# start of Source document

Bitumen Recovery Process

BACKGROUND OF THE INVENTION

There are several known techniques for enhanced oil recovery from underground formations. Some of those techniques use heating of the formation in order to increase the flow of bitumen and allow easier recovery. One of these techniques is known as steam assisted gravity drainage (SAGD).

Other enhanced oil recovery technologies include introducing a heating element to the underground formation. The heating element can be any type known in the art, including the following: 1) a continuous tube having an electric heating element or 2) a continuous tube permitting circulation of a heated fluid such as steam, gas, superheated liquid, molten salts, or other heated fluids known in the art. These heating elements are typically utilized to preheat the underground formation prior to injection of the steam into the formation.

Further enhanced oil recovery technologies utilize a solvent assisted technique. The solvent assisted technique includes the following steps: 1 ) the solvent is injected into the formation; 2) the solvent is mixed with the bitumen; 3) the solvent/bitumen mixture is recovered from the bitumen formation; and 4) the solvent is separated from the bitumen, recycled and then used in the formation again.

Recent developments in enhanced oil recovery technologies include US 201 1/0303423. US 201 1/0303423 teaches recovering in situ viscous oil from an underground reservoir. Electricity is conducted through the underground reservoir by at least two electrodes in an amount that would, in the absence of solvent injection, cause water in the reservoir to vaporize adjacent to the electrodes. Solvent is injected into the reservoir to mitigate water vaporization adjacent to the electrodes by vaporizing solvent in this region. Oil and solvent are produced through one or more production wells. However, the method disclosed in US 201 1/0303423 does not contemplate an energy efficient process that reduces both solvent usage and water treatment procedures.

The known enhanced oil recovery technologies are heavily investigated, but still require improvements at every stage. The required improvements include 1) simplifying oil recovery the process; 2) reducing the need for materials such as steam and solvents thereby reducing energy consumption for steam generation; 3) reducing water treatment procedures; and 4) improving the process solvent recovery from the bitumen mixture. SUMMARY OF THE INVENTION

Disclosed herein is a process for recovering hydrocarbons such as bitumen from an underground formation which is designed to increase energy efficiency by reducing 1) surface water treatment and 2) solvent usage.

# end of Source document

▶ **Challenge**
List the steps of the solvent assisted technique that the bitumen recovery text describes, in order. The data plays no part in this work.

# start of Data block

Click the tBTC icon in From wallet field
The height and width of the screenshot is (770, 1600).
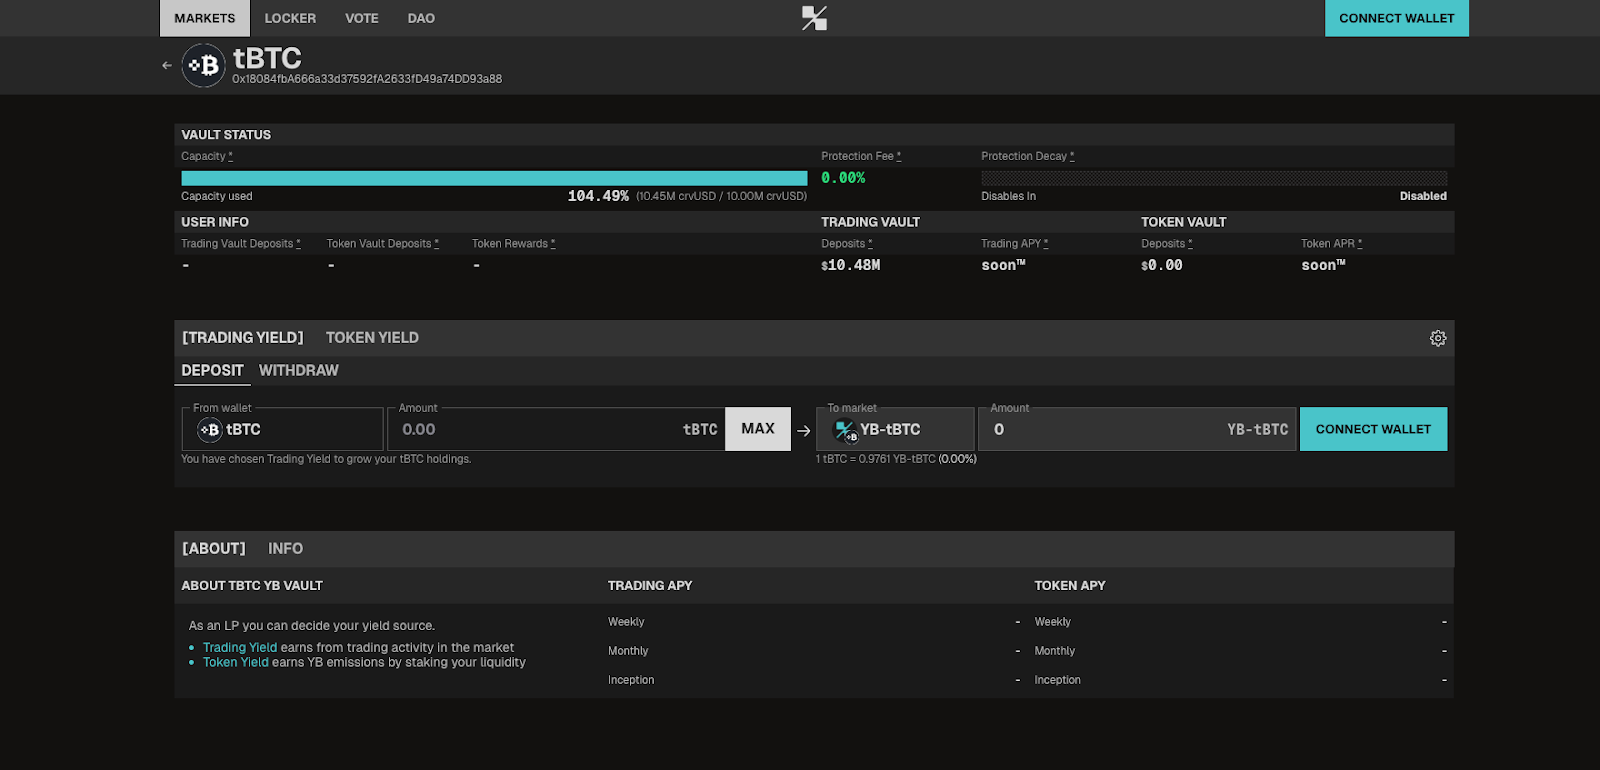click(x=209, y=430)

# end of Data block

▶ **Problem solution**
1. The solvent is injected into the formation.
2. The solvent is mixed with the bitumen.
3. The solvent/bitumen mixture is recovered from the bitumen formation.
4. The solvent is separated from the bitumen, recycled, and then used in the formation again.